The new English literature GCSE requires pupils to study a range of high-quality, challenging and substantial texts, including at least one Shakespeare play; one 19th-century novel; a selection of poetry since 1789, including representative Romantic poetry; and fiction or drama from the British Isles since 1914. The requirements for poetry and a novel from the 1800s are new and add more breadth and rigour to the qualification. There is also a requirement for pupils to study no fewer than 15 poems by at least five different poets with a minimum of 300 lines of poetry in total. That element is designed to ensure that pupils gain a deep understanding of literature and read widely throughout the course. As my hon. Friend said, pupils are not required to learn the poems by heart. Instead, the purpose of studying a wide range of poetry is to develop an appreciation of the form and to support pupils to understand the importance of literature across the ages.
Will the Minister explain how pupils can analyse language in the exam without remembering the language used?
There have been interesting contributions to the debate. I particularly commend my hon. Friend the Member for Wythenshawe and Sale East (Mike Kane) for talking about the higher-level learning that can be tested in open-book exams.
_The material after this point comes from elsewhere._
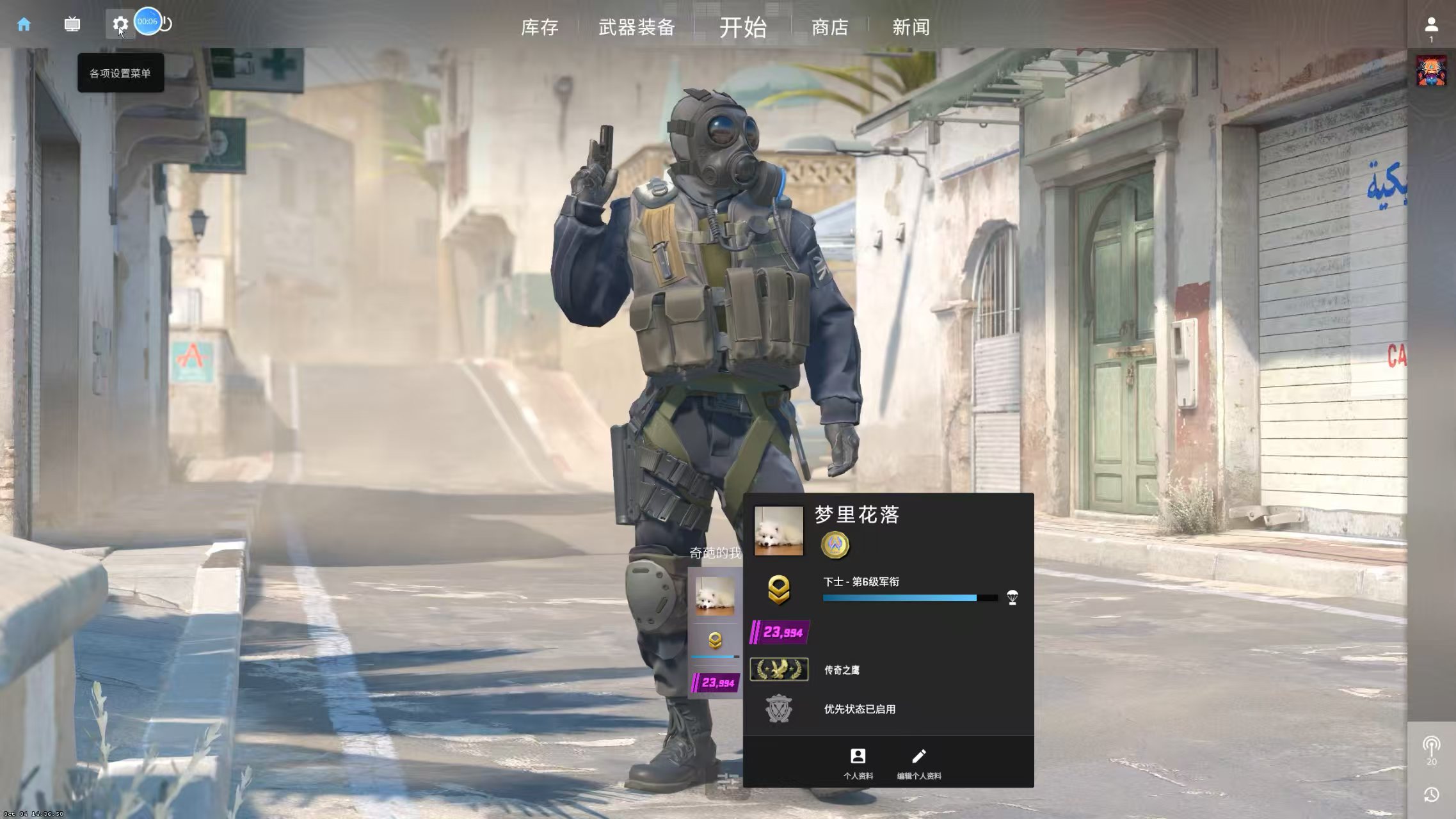Viewport: 1456px width, 819px height.
Task: Open the 商店 store tab
Action: click(x=829, y=28)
That is perhaps what the Minister missed when he responded to the debate.
All of us want to see standards rise, but to equate rising standards with a particular form of examination is to confuse two different things. The question is always about what we are testing. I note that the Minister said pupils do not have to use quotes, but then said there will be extra marks for the intelligent use of text and quotes, which is precisely why teachers need to teach their children to memorise a lot of the text—because they want them to get high marks.
We could do much better by our children. That does not mean abandoning a shared cultural heritage. Teachers are telling us that they are seeing fewer children applying to do A-level English because they have been put off by what is now expected of them in GCSE English literature.
The Minister illustrated the importance of the exact words when he referred to our understanding of things such as Catch-22. When Heller wrote the book he first called it “Catch-14”. When he was asked why he changed it, he said that 22 was funnier than 14, which illustrates exactly why the exact words are important.
If we are to test students at a higher level to enable our best students to show what they can do, we should move away from making our exams so much a test of memory and towards encouraging our children to do more analysis and evaluation of the text and to develop the skills that they will need in their future lives.
Question put and agreed to.
Resolved,
That this House has considered e-petition 200299 relating to GCSE English literature exams.